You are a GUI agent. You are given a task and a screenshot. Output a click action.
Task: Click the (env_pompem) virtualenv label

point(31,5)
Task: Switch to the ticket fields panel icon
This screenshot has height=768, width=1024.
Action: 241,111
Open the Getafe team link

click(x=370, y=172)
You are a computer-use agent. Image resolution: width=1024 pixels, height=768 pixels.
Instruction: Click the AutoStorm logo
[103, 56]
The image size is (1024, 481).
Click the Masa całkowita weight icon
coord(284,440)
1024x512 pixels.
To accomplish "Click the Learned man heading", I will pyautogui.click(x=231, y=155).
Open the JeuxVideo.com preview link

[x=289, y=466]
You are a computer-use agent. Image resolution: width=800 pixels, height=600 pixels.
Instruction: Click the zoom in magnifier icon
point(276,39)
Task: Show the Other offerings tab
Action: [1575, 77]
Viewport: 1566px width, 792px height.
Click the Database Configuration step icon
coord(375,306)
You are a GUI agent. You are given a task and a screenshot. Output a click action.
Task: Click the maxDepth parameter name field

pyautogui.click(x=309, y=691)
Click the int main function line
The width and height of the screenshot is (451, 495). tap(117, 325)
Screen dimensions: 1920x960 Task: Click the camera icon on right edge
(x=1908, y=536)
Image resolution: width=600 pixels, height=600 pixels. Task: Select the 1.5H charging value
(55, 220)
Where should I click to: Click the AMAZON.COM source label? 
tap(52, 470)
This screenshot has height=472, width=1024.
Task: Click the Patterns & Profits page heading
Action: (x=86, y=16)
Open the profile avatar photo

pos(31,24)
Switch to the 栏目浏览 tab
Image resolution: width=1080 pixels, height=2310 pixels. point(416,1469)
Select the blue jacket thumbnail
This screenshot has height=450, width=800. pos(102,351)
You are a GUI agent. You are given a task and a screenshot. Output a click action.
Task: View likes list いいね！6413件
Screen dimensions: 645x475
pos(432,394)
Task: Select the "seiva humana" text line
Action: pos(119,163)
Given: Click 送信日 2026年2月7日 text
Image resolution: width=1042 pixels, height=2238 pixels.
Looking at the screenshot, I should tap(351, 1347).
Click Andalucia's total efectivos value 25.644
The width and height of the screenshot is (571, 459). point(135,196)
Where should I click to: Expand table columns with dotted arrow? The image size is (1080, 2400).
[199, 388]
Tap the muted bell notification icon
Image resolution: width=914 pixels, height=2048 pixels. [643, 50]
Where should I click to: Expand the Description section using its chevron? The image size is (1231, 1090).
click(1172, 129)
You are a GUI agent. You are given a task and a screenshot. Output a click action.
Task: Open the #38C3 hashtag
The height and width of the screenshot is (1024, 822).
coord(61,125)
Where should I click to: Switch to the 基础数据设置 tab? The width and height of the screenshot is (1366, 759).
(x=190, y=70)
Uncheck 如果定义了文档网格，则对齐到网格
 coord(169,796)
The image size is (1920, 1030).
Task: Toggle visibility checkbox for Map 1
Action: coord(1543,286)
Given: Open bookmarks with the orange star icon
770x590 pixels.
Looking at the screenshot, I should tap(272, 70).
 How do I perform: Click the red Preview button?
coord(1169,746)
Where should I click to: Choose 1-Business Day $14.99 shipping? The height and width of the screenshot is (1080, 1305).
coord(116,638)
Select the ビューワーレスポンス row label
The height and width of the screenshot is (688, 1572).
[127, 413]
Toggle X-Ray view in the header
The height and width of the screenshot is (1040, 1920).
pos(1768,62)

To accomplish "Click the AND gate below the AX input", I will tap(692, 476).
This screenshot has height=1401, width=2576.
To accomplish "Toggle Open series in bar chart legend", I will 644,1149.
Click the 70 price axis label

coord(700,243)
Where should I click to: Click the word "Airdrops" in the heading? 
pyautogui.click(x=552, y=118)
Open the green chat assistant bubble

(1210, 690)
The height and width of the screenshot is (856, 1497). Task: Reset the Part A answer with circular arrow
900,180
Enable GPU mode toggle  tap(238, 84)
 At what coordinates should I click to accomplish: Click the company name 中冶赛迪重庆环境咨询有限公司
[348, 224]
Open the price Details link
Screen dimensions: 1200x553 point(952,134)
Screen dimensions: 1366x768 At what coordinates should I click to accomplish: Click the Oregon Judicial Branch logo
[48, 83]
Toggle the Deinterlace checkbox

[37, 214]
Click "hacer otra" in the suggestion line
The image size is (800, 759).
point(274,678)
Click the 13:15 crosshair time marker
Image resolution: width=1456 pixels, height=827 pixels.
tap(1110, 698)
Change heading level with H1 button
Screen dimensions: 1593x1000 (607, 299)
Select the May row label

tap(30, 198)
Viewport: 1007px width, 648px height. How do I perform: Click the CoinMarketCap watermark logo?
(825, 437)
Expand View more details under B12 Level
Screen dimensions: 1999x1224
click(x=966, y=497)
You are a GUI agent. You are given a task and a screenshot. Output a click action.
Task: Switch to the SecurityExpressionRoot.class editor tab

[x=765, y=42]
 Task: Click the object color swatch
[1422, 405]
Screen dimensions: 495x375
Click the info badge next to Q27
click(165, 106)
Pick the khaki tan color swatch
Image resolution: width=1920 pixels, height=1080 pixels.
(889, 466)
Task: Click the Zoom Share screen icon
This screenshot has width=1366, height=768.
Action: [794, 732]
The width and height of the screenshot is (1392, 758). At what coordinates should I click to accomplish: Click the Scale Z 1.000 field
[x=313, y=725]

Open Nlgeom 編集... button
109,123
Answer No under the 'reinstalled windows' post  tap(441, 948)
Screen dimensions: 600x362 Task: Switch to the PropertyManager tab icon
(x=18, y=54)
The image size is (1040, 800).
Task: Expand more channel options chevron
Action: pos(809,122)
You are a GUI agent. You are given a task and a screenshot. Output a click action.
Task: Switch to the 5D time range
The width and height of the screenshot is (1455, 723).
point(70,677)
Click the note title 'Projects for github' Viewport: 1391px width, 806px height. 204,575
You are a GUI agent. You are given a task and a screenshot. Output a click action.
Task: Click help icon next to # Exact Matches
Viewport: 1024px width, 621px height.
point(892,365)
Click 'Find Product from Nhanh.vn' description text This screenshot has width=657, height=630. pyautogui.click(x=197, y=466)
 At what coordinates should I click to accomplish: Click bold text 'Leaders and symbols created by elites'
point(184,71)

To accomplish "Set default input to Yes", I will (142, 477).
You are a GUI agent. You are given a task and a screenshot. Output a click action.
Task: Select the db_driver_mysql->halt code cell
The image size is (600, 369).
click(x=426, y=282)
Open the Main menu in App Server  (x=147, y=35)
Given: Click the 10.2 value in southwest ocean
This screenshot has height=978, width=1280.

##########

| Your assignment |
For every entry above, write out an exact copy.

| Solution to the problem |
You are a GUI agent. You are given a task and a screenshot. Output a click action.
Task: Click the (env_pompem) virtualenv label

point(31,5)
Task: Switch to the ticket fields panel icon
This screenshot has height=768, width=1024.
Action: 241,111
Open the Getafe team link

click(x=370, y=172)
You are a computer-use agent. Image resolution: width=1024 pixels, height=768 pixels.
Instruction: Click the AutoStorm logo
[103, 56]
The image size is (1024, 481).
Click the Masa całkowita weight icon
coord(284,440)
1024x512 pixels.
To accomplish "Click the Learned man heading", I will pyautogui.click(x=231, y=155).
Open the JeuxVideo.com preview link

[x=289, y=466]
You are a computer-use agent. Image resolution: width=800 pixels, height=600 pixels.
Instruction: Click the zoom in magnifier icon
point(276,39)
Task: Show the Other offerings tab
Action: [1575, 77]
Viewport: 1566px width, 792px height.
Click the Database Configuration step icon
coord(375,306)
You are a GUI agent. You are given a task and a screenshot. Output a click action.
Task: Click the maxDepth parameter name field

pyautogui.click(x=309, y=691)
Click the int main function line
The width and height of the screenshot is (451, 495). tap(117, 325)
Screen dimensions: 1920x960 Task: Click the camera icon on right edge
(x=1908, y=536)
Image resolution: width=600 pixels, height=600 pixels. Task: Select the 1.5H charging value
(55, 220)
Where should I click to: Click the AMAZON.COM source label? 
tap(52, 470)
This screenshot has height=472, width=1024.
Task: Click the Patterns & Profits page heading
Action: (x=86, y=16)
Open the profile avatar photo

pos(31,24)
Switch to the 栏目浏览 tab
Image resolution: width=1080 pixels, height=2310 pixels. point(416,1469)
Select the blue jacket thumbnail
This screenshot has height=450, width=800. pos(102,351)
You are a GUI agent. You are given a task and a screenshot. Output a click action.
Task: View likes list いいね！6413件
Screen dimensions: 645x475
pos(432,394)
Task: Select the "seiva humana" text line
Action: pos(119,163)
Given: Click 送信日 2026年2月7日 text
Image resolution: width=1042 pixels, height=2238 pixels.
Looking at the screenshot, I should tap(351, 1347).
Click Andalucia's total efectivos value 25.644
The width and height of the screenshot is (571, 459). point(135,196)
Where should I click to: Expand table columns with dotted arrow? The image size is (1080, 2400).
[199, 388]
Tap the muted bell notification icon
Image resolution: width=914 pixels, height=2048 pixels. [643, 50]
Where should I click to: Expand the Description section using its chevron? The image size is (1231, 1090).
click(1172, 129)
You are a GUI agent. You are given a task and a screenshot. Output a click action.
Task: Open the #38C3 hashtag
The height and width of the screenshot is (1024, 822).
coord(61,125)
Where should I click to: Switch to the 基础数据设置 tab? The width and height of the screenshot is (1366, 759).
(x=190, y=70)
Uncheck 如果定义了文档网格，则对齐到网格
 coord(169,796)
The image size is (1920, 1030).
Task: Toggle visibility checkbox for Map 1
Action: coord(1543,286)
Given: Open bookmarks with the orange star icon
770x590 pixels.
Looking at the screenshot, I should tap(272, 70).
 How do I perform: Click the red Preview button?
coord(1169,746)
Where should I click to: Choose 1-Business Day $14.99 shipping? The height and width of the screenshot is (1080, 1305).
coord(116,638)
Select the ビューワーレスポンス row label
The height and width of the screenshot is (688, 1572).
[127, 413]
Toggle X-Ray view in the header
The height and width of the screenshot is (1040, 1920).
pos(1768,62)

To accomplish "Click the AND gate below the AX input", I will tap(692, 476).
This screenshot has height=1401, width=2576.
To accomplish "Toggle Open series in bar chart legend", I will 644,1149.
Click the 70 price axis label

coord(700,243)
Where should I click to: Click the word "Airdrops" in the heading? 
pyautogui.click(x=552, y=118)
Open the green chat assistant bubble

(1210, 690)
The height and width of the screenshot is (856, 1497). Task: Reset the Part A answer with circular arrow
900,180
Enable GPU mode toggle  tap(238, 84)
 At what coordinates should I click to accomplish: Click the company name 中冶赛迪重庆环境咨询有限公司
[348, 224]
Open the price Details link
Screen dimensions: 1200x553 point(952,134)
Screen dimensions: 1366x768 At what coordinates should I click to accomplish: Click the Oregon Judicial Branch logo
[48, 83]
Toggle the Deinterlace checkbox

[37, 214]
Click "hacer otra" in the suggestion line
The image size is (800, 759).
point(274,678)
Click the 13:15 crosshair time marker
Image resolution: width=1456 pixels, height=827 pixels.
tap(1110, 698)
Change heading level with H1 button
Screen dimensions: 1593x1000 (607, 299)
Select the May row label

tap(30, 198)
Viewport: 1007px width, 648px height. How do I perform: Click the CoinMarketCap watermark logo?
(825, 437)
Expand View more details under B12 Level
Screen dimensions: 1999x1224
click(x=966, y=497)
You are a GUI agent. You are given a task and a screenshot. Output a click action.
Task: Switch to the SecurityExpressionRoot.class editor tab

[x=765, y=42]
 Task: Click the object color swatch
[1422, 405]
Screen dimensions: 495x375
Click the info badge next to Q27
click(165, 106)
Pick the khaki tan color swatch
Image resolution: width=1920 pixels, height=1080 pixels.
(889, 466)
Task: Click the Zoom Share screen icon
This screenshot has width=1366, height=768.
Action: [794, 732]
The width and height of the screenshot is (1392, 758). At what coordinates should I click to accomplish: Click the Scale Z 1.000 field
[x=313, y=725]

Open Nlgeom 編集... button
109,123
Answer No under the 'reinstalled windows' post  tap(441, 948)
Screen dimensions: 600x362 Task: Switch to the PropertyManager tab icon
(x=18, y=54)
The image size is (1040, 800).
Task: Expand more channel options chevron
Action: pos(809,122)
You are a GUI agent. You are given a task and a screenshot. Output a click action.
Task: Switch to the 5D time range
The width and height of the screenshot is (1455, 723).
point(70,677)
Click the note title 'Projects for github' Viewport: 1391px width, 806px height. 204,575
You are a GUI agent. You are given a task and a screenshot. Output a click action.
Task: Click help icon next to # Exact Matches
Viewport: 1024px width, 621px height.
point(892,365)
Click 'Find Product from Nhanh.vn' description text This screenshot has width=657, height=630. pyautogui.click(x=197, y=466)
 At what coordinates should I click to accomplish: Click bold text 'Leaders and symbols created by elites'
point(184,71)

To accomplish "Set default input to Yes", I will (142, 477).
You are a GUI agent. You are given a task and a screenshot. Output a click action.
Task: Select the db_driver_mysql->halt code cell
The image size is (600, 369).
click(x=426, y=282)
Open the Main menu in App Server  (x=147, y=35)
Given: Click the 10.2 value in southwest ocean
This screenshot has height=978, width=1280.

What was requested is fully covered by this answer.